- _Data for this task_
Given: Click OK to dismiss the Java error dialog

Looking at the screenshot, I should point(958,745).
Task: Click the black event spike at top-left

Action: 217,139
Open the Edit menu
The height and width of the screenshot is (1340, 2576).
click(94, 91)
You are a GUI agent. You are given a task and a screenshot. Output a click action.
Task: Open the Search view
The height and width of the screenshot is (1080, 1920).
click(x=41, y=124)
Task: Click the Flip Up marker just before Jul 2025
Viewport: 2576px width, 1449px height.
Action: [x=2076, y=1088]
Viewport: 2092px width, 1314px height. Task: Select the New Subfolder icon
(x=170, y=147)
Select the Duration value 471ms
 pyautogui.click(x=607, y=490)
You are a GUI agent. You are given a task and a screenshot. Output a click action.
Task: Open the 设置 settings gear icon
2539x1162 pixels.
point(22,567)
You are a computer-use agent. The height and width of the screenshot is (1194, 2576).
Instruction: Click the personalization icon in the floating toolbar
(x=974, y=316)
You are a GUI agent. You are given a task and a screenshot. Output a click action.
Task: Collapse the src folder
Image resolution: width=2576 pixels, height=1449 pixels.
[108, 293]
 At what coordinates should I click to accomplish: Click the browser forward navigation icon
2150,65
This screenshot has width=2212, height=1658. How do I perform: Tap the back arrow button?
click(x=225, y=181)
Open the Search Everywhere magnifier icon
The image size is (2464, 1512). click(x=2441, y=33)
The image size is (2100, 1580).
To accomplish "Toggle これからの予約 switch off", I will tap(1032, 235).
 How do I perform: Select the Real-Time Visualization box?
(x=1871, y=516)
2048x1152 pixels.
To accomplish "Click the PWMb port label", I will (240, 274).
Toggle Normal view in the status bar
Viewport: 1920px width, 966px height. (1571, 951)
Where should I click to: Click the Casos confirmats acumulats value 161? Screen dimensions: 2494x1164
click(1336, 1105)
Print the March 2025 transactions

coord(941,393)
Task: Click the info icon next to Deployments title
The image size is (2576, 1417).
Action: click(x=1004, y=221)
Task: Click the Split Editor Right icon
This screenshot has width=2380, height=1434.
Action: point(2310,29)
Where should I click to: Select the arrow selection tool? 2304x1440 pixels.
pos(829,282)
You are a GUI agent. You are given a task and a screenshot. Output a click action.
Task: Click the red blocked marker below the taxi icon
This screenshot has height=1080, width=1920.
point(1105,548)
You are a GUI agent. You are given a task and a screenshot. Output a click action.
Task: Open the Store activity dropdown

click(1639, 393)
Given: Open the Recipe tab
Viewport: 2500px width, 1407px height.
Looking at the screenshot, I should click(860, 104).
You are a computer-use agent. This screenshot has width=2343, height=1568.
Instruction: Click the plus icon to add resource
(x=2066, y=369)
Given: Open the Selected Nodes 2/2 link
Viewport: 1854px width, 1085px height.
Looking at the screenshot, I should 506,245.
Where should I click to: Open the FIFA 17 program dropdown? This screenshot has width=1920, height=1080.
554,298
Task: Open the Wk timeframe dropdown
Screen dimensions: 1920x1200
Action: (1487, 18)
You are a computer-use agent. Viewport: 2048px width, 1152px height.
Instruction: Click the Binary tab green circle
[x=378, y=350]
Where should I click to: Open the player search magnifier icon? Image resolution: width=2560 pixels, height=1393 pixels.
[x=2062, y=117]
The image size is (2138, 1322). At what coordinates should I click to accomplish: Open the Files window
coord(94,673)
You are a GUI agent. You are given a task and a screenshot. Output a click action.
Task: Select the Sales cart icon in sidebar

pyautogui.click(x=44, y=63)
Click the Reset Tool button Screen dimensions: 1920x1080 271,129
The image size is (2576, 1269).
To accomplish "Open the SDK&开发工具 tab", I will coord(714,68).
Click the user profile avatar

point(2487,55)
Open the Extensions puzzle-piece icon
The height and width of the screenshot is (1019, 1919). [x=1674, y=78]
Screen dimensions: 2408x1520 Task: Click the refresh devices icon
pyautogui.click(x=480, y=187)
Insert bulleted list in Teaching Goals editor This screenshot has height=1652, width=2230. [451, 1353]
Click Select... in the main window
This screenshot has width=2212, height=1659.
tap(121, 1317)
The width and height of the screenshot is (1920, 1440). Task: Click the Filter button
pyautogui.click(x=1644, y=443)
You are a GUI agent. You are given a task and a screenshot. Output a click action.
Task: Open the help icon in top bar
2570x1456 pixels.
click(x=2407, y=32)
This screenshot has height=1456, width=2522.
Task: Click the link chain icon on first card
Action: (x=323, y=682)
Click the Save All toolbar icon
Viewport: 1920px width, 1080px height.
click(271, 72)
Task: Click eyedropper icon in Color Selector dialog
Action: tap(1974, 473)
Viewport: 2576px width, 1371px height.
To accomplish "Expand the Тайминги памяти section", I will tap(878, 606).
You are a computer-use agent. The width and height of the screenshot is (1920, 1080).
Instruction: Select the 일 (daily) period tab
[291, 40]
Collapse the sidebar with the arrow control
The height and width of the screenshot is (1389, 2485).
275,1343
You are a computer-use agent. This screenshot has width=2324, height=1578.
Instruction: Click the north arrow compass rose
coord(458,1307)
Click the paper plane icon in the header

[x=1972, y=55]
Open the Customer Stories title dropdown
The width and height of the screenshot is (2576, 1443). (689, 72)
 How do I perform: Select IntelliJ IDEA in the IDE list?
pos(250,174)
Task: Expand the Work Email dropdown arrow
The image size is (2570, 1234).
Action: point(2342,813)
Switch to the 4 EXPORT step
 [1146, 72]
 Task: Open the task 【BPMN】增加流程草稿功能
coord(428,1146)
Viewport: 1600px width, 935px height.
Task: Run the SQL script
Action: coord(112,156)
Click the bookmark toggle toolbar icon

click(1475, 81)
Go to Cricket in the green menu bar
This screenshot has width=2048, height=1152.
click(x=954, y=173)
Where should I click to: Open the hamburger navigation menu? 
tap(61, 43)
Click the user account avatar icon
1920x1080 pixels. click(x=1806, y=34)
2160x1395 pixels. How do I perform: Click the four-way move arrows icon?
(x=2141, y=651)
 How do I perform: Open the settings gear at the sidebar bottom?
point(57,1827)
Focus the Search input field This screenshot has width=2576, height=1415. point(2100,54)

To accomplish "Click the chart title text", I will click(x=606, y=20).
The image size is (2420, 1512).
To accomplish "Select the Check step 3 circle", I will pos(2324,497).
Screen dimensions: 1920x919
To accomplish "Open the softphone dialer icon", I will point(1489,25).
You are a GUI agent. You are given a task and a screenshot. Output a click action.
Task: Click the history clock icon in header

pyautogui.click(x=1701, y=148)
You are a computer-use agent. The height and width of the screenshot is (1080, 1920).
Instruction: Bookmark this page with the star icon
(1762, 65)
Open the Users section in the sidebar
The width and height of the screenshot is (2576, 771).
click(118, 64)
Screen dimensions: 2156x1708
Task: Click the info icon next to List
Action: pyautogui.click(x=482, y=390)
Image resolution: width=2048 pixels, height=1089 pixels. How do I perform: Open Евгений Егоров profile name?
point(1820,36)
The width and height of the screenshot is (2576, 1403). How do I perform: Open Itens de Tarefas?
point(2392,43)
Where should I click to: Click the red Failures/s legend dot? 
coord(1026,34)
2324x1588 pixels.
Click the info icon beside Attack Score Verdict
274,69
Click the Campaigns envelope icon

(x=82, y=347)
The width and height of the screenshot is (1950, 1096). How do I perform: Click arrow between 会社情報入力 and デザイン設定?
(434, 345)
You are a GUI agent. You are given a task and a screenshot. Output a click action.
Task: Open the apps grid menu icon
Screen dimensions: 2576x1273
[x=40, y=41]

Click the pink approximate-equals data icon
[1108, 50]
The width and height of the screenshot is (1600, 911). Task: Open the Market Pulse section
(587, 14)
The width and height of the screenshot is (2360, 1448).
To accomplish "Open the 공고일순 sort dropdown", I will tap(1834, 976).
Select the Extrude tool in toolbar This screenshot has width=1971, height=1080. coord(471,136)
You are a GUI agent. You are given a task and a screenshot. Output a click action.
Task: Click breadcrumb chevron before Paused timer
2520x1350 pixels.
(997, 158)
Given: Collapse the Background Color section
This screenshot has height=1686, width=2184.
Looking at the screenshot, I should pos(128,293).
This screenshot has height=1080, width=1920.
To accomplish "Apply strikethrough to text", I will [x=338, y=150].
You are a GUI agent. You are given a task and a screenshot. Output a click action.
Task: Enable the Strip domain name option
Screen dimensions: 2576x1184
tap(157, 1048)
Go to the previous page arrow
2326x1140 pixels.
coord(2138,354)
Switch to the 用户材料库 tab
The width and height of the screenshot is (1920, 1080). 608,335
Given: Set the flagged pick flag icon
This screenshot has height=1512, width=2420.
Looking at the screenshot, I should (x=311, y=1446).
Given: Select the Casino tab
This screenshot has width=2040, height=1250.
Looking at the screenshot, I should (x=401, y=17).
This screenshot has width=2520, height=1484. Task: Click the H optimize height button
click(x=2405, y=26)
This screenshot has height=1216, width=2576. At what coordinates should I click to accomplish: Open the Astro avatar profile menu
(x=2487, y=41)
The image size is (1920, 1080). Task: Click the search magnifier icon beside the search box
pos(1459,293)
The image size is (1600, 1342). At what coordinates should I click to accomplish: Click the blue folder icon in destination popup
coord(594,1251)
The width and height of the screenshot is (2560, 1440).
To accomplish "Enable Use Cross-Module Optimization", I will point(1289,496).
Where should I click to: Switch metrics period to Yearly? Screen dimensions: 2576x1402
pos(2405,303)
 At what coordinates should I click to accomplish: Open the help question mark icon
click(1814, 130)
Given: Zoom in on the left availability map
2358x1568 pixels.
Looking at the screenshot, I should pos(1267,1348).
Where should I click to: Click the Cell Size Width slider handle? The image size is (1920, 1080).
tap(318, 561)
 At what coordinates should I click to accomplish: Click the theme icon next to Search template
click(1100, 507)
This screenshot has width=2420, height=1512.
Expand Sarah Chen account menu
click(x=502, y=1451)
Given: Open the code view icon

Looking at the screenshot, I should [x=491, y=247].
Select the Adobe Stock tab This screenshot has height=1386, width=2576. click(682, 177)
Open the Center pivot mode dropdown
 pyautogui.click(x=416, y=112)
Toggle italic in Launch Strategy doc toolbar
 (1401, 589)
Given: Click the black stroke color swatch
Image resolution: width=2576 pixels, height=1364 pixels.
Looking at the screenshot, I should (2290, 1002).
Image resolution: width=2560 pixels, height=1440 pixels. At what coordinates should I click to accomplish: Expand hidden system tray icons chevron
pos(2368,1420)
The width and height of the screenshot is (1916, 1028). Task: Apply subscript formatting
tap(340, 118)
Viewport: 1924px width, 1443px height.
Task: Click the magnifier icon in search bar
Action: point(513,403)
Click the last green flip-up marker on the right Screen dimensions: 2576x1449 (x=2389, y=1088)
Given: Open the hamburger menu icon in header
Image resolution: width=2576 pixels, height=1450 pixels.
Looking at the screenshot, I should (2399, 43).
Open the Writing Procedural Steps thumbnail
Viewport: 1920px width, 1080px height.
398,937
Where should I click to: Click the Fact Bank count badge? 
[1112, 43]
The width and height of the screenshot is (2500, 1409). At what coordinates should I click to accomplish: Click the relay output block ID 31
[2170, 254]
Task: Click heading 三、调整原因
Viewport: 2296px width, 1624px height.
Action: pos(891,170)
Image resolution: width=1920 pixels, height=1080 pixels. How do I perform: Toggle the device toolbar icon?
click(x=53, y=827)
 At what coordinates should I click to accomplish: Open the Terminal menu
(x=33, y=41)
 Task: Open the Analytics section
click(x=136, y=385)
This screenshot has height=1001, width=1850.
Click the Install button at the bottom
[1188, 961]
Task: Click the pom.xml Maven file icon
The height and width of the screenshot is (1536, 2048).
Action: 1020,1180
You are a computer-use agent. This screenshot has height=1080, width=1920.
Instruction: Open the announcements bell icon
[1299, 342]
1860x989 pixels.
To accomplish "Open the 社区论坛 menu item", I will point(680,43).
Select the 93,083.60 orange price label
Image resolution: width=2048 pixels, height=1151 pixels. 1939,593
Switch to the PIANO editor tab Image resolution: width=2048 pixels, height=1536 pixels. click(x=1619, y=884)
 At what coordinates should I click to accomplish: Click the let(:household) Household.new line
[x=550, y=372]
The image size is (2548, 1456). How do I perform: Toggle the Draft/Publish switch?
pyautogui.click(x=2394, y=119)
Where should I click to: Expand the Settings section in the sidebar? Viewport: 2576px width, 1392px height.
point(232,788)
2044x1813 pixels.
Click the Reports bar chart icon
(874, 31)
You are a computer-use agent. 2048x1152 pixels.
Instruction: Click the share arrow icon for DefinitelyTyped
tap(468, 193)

- _Assignment_
Scan the listing above for the word "Enable" and show each line where it is found.

- _Finished task_
Task: Enable the Strip domain name option
To accomplish "Enable Use Cross-Module Optimization", I will point(1289,496).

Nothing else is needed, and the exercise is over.